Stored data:
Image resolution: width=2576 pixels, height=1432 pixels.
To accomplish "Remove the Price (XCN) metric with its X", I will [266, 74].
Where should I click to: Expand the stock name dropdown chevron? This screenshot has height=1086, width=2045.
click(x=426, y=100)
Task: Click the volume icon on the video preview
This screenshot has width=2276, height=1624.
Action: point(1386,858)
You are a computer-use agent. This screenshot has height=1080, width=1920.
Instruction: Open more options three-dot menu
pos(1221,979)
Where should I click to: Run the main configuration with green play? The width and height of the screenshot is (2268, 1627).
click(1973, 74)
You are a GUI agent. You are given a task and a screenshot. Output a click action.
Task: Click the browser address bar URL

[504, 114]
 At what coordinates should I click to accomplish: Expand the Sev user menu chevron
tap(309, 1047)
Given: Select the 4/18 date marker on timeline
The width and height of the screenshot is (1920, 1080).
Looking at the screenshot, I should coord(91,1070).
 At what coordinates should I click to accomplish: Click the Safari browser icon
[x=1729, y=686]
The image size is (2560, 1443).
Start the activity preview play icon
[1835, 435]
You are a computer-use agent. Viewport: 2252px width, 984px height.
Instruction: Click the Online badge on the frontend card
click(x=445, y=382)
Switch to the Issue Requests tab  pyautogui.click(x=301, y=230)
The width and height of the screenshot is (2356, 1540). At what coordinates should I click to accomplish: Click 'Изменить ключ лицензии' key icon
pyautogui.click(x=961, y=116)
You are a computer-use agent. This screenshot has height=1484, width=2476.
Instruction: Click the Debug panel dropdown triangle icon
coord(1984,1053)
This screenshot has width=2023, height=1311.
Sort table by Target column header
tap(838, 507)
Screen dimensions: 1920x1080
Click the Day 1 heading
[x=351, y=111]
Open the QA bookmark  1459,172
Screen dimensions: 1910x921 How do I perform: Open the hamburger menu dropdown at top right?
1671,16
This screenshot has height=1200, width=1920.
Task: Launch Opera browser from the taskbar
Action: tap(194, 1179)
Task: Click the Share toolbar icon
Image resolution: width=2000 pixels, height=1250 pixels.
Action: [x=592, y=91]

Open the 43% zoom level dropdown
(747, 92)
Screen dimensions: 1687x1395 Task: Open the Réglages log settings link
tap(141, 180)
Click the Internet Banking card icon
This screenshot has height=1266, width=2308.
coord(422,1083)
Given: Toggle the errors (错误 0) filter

■ EXERCISE DETAILS ■
Only the lines above from the one with "Instruction: Open more options three-dot menu" up to and including the one with "You are a GUI" should be repeated, exactly as written.

■ SOLVED EXERCISE ■
Instruction: Open more options three-dot menu
pos(1221,979)
Where should I click to: Run the main configuration with green play? The width and height of the screenshot is (2268, 1627).
click(1973, 74)
You are a GUI agent. You are given a task and a screenshot. Output a click action.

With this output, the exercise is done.